Set 6: 7:8:9:10:11:12->13
Non Training test: 8:9:10:11:12:13->14
I figured I would randomly run through my set's per training iteration say 30 times the number of my weights. I believe in my network I have about 6 hidden neurons (i.e. sqrt(inputs*outputs)). So 36 + 6 + 1 + 2 bias = 45 weights. So 44 x 30 = 1200 runs?
So I would do a randomization of the 6 sets 1200 times per training sliding window.
I figured due to the small # of data, I was going to do simulation runs (i.e. rerun over the same problem with new weights). So say 1000 times, of which I do 1140 runs over the sliding window using randomization.
I have 113 variables, this results in 101 training "sliding window".
Another question I have is if I'm trying to predict up or down movement (i.e. dependent variable). Should I match to an actual # or just if I guessed up/down movement correctly? I'm thinking I should shoot for an actual number, but as part of my analysis do a % check on if this # is guessed correctly as up/down.
If you have a small amount of data, and a comparatively large number of training iterations, you run the risk of "overtraining" - creating a function which works very well on your test data but does not generalize.
The best way to avoid this is to acquire more training data! But if you cannot, then there are two things you can do. One is to split the training data into test and verification data - using say 85% to train and 15% to verify. Verification means compute the fitness of the learner on the training set, without adjusting the weights/training. When the verification data fitness (which you are not training on) stops improving (in general it will be noisy), and your training data fitness continues improving - stop training. If on the other hand you use a "sliding window", you may not have a good criterion to know when to stop training - the fitness function will bounce around in unpredictable ways (you might slowly make the effect of each training iteration have less effect on the parameters, however, to give you convergence... maybe not the best approach but some training regimes do this) The other thing you can do normalize out your node's weights via some metric to ensure some notion of 'smoothness' - if you visualize overfitting for a second you'll find that in the extreme case your fitness function sharply curves around your dataset positives...

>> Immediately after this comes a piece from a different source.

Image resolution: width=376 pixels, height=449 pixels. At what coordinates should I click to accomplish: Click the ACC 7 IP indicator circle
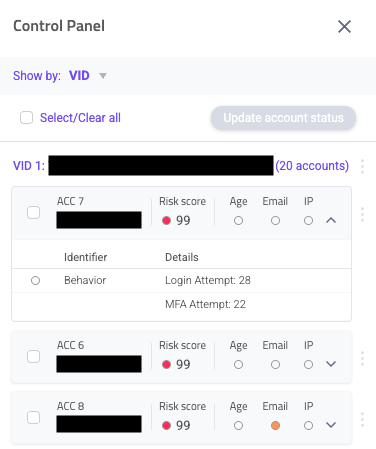308,221

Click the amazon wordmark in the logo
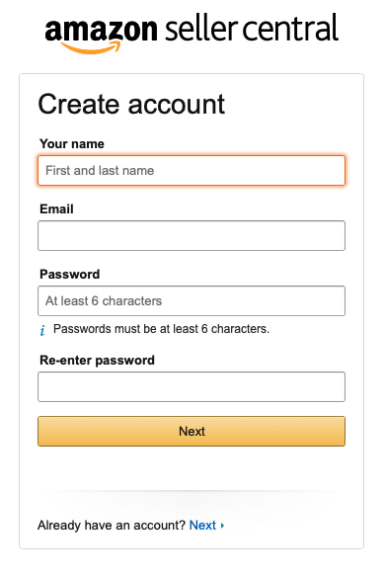pyautogui.click(x=101, y=30)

As for the latter question - for the training to converge, you fitness function needs to be smooth. If you were to just use binary all-or-nothing fitness terms, most likely what would happen is that whatever algorithm you are using to train (backprop, BGFS, etc...) would not converge. In practice, the classification criterion should be an activation that is above for a positive result, less than or equal to for a negative result, and varies smoothly in your weight/parameter space. You can think of 0 as "I am certain that the answer is up" and 1 as "I am certain that the answer is down", and thus realize a fitness function that has a higher "cost" for incorrect guesses that were more certain... There are subtleties possible in how the function is shaped (for example you might have different ideas about how acceptable a false negative and false positive are) - and you may also introduce regions of "uncertain" where the result is closer to "zero weight" - but it should certainly be continuous/smooth.
You can re-use sliding window's.
It basically the same concept as bootstrapping (your training set); which in itself reduces training time, but don't know if it's really helpful in making the net more adaptive to anything other than the training data.
Below is an example of a sliding window in pictorial format (using spreadsheet magic)
http://i.imgur.com/nxhtgaQ.png
https://github.com/thistleknot/FredAPI/blob/05f74faf85d15f6898aa05b9b08d5363fe27c473/FredAPI/Program.cs
Line 294 shows how the code is ran using randomization, it resets the randomization at position 353 so the rest flows as normal.
I was also able to use a 1 (up) or 0 (down) as my target values and the network did converge.